Proximity: Why Distance Is the Most Important Factor and How to Influence It
Proximity describes the geographic distance between the searcher location and the business and accounts for approximately 55% of local ranking decisions, by far the strongest individual factor that cannot be directly influenced.
Key Takeaways
- ✓Proximity is one of the three core local ranking factors (alongside relevance and prominence) and the strongest individual factor
- ✓The factor cannot be directly influenced because the search location lies with the user
- ✓Proximity is calculated from the specific search point, not from the city center
- ✓Strong signals in controllable areas (GBP, reviews, on-page, citations) expand the effective radius
- ✓Businesses in peripheral locations need stronger compensatory signals than centrally located competitors
- ✓Google determines location via GPS, Wi-Fi, IP, and device history and uses an assumed location when none is shared
- ✓Local visibility is measured via a geogrid, not via a single ranking position
Proximity is the most dominant lever in local SEO and simultaneously the only one businesses cannot directly control. Anyone wanting to build local visibility must understand how Google calculates proximity, why the factor is weighted so heavily, and which controllable signals can partially compensate for distance.
Why proximity determines local visibility
According to official documentation, Google bases local results primarily on relevance, distance, and prominence. These three pillars form the foundation of every Local Pack and Maps ranking. Distance, or proximity, describes the geographic distance between the searcher's location and the business.
In practice, proximity is by far the strongest individual factor. An international analysis lists address proximity to the search point as the second most important Local Pack factor directly behind the primary GBP category. Unlike relevance or prominence, however, proximity can hardly be actively influenced because distance originates from the user's location, not from the business.

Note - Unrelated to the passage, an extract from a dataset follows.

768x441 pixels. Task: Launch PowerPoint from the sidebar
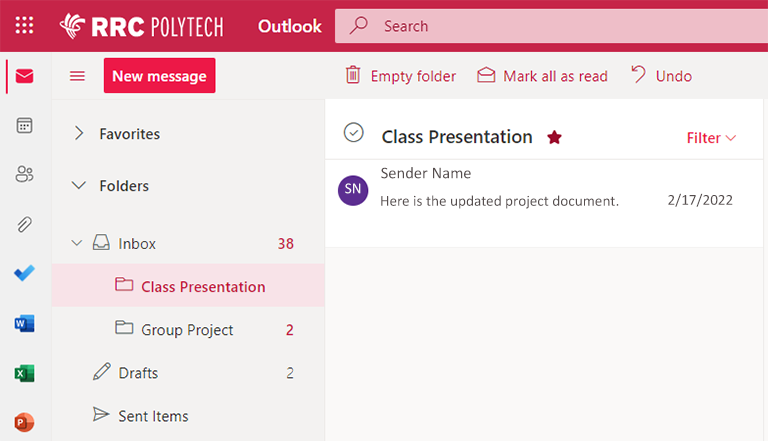pos(24,422)
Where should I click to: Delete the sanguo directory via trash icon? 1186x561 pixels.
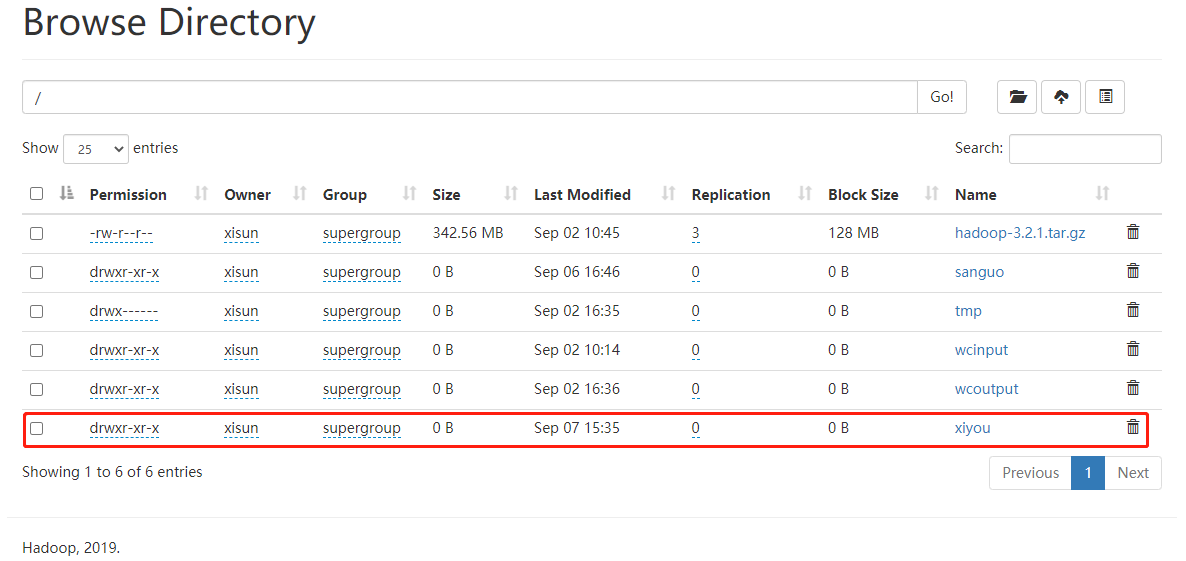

The significance grows with the spread of local search queries. According to a figure cited by Google at the "Secrets of Local Search" conference, 46 percent of all searches have local intent (US source, reported as a statement by a Google representative). For searchers, the platform is clear: 72 percent of consumers use Google to find local business information (predominantly US data from the SOCi Consumer Behavior Index 2024). Anyone not appearing in these results loses reach exactly where purchasing decisions are made locally.
How Google determines search location and calculates proximity
Proximity doesn't begin with the business, but with the searcher's device. Google determines location through multiple signals:
GPS: On smartphones with activated location services, GPS delivers the most accurate position, often to within a few meters. This is the most precise basis for distance matching.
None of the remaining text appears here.